[Stored items]
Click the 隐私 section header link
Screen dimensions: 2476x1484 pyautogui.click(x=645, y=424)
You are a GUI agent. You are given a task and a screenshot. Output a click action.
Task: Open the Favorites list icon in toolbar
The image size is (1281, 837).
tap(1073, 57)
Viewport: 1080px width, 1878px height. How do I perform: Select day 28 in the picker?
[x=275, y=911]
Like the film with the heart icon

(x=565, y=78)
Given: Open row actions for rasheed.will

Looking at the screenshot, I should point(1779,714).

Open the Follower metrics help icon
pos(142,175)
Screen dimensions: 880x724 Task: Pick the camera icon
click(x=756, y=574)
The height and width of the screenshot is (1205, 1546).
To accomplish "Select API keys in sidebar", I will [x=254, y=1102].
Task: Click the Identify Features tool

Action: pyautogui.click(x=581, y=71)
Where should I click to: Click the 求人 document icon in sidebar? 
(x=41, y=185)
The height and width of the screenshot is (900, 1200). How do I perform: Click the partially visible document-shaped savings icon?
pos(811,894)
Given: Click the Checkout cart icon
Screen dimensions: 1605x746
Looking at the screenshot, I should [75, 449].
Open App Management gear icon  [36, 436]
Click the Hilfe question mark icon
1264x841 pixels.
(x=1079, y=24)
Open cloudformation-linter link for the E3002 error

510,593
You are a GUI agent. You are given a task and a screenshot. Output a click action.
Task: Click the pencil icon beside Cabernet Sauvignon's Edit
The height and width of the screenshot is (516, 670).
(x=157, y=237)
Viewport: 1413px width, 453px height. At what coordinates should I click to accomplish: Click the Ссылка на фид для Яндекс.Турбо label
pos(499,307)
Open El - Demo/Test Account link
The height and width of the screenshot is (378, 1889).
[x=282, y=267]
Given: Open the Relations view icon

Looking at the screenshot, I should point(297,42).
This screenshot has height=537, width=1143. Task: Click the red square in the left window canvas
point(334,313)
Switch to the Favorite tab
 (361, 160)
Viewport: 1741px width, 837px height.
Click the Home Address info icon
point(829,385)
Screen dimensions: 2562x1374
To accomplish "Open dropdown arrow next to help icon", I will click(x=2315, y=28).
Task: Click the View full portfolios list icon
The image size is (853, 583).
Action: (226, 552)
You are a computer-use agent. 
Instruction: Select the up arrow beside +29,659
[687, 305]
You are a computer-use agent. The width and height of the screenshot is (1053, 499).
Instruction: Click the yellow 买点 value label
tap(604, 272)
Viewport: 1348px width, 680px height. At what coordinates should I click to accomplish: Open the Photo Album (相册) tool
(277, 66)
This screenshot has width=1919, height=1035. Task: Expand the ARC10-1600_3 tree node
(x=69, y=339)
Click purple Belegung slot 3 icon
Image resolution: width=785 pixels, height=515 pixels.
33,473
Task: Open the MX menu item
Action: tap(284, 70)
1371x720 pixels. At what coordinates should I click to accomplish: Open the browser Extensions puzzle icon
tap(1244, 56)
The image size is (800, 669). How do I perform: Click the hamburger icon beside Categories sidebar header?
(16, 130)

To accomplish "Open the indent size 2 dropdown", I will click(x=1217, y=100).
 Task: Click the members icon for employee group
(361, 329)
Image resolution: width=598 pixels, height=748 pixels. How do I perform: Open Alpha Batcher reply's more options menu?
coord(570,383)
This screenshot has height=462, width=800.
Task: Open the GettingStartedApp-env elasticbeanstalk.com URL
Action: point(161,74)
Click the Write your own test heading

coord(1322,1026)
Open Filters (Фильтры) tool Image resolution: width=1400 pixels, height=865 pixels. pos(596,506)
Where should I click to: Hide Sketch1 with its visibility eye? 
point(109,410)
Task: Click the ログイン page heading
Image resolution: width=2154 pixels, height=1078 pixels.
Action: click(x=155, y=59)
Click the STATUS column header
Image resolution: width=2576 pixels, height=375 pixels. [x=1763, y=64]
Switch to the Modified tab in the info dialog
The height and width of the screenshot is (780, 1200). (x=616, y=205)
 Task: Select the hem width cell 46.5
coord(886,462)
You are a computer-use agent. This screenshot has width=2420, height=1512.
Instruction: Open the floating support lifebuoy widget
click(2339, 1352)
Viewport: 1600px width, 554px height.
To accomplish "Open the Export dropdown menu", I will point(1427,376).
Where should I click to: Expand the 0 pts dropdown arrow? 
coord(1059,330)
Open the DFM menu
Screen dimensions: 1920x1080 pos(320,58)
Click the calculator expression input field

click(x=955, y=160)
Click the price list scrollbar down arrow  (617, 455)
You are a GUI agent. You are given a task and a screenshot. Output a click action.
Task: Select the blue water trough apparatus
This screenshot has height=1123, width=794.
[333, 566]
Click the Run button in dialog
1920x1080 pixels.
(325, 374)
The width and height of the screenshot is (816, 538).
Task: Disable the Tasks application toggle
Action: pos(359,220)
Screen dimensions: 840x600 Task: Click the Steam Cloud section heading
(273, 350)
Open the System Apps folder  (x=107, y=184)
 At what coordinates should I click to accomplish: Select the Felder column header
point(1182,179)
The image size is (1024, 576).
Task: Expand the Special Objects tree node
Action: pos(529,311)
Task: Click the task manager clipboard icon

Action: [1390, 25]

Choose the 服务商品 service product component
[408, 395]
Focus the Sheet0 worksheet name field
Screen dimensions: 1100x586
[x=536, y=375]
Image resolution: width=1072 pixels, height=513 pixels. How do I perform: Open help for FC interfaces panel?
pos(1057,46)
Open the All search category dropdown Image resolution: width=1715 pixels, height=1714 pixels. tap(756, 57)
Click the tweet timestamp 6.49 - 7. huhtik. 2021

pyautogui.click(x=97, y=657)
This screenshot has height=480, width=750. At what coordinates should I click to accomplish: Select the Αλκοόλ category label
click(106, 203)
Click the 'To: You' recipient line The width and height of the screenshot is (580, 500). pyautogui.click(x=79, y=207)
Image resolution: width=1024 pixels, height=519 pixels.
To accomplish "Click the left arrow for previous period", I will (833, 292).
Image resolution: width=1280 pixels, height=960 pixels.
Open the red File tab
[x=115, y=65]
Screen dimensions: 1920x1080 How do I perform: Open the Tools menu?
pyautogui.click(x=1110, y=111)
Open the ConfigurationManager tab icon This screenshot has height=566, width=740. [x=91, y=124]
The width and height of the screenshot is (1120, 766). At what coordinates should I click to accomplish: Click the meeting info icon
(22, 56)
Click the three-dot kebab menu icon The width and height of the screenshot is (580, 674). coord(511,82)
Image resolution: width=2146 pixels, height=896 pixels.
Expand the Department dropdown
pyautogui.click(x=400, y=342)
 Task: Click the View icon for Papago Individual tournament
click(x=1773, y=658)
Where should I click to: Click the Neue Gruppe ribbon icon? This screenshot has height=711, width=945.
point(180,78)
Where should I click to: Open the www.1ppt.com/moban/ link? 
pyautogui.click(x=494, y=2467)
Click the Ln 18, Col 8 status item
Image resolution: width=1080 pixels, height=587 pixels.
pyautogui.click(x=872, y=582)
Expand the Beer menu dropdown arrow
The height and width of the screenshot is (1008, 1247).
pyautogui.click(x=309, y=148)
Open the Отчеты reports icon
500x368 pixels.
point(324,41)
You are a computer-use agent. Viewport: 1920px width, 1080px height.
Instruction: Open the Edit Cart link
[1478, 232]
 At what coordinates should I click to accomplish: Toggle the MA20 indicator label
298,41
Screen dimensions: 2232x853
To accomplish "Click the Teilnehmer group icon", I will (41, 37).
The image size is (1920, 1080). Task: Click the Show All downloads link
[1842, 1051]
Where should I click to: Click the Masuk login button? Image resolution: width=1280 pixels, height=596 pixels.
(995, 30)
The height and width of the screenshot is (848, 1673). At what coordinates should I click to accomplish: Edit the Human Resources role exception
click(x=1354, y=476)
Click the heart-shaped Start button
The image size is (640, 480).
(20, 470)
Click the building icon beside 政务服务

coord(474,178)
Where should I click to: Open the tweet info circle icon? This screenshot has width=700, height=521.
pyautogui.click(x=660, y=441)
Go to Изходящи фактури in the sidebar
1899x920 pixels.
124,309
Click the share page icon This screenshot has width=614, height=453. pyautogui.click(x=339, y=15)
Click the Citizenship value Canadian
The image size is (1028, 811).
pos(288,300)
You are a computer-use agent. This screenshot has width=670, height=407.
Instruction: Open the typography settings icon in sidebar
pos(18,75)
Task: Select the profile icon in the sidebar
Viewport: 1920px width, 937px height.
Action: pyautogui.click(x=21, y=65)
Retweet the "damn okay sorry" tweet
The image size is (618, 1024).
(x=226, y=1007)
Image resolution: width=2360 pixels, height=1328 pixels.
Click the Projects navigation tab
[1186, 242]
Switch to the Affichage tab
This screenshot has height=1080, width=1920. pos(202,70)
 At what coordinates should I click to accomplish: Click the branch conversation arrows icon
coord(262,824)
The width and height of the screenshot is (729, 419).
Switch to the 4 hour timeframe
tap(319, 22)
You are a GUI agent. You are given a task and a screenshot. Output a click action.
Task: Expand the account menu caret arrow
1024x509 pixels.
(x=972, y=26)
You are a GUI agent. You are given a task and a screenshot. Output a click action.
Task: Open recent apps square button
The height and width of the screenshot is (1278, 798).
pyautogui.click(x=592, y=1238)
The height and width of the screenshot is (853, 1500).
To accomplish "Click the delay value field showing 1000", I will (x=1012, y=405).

- **Exercise requirements**: Reproduce the data above verbatim, beginning with its first line and ending after the line that contains "(x=565, y=78)".

- **Solution to the exercise**:
Click the 隐私 section header link
Screen dimensions: 2476x1484 pyautogui.click(x=645, y=424)
You are a GUI agent. You are given a task and a screenshot. Output a click action.
Task: Open the Favorites list icon in toolbar
The image size is (1281, 837).
tap(1073, 57)
Viewport: 1080px width, 1878px height. How do I perform: Select day 28 in the picker?
[x=275, y=911]
Like the film with the heart icon

(x=565, y=78)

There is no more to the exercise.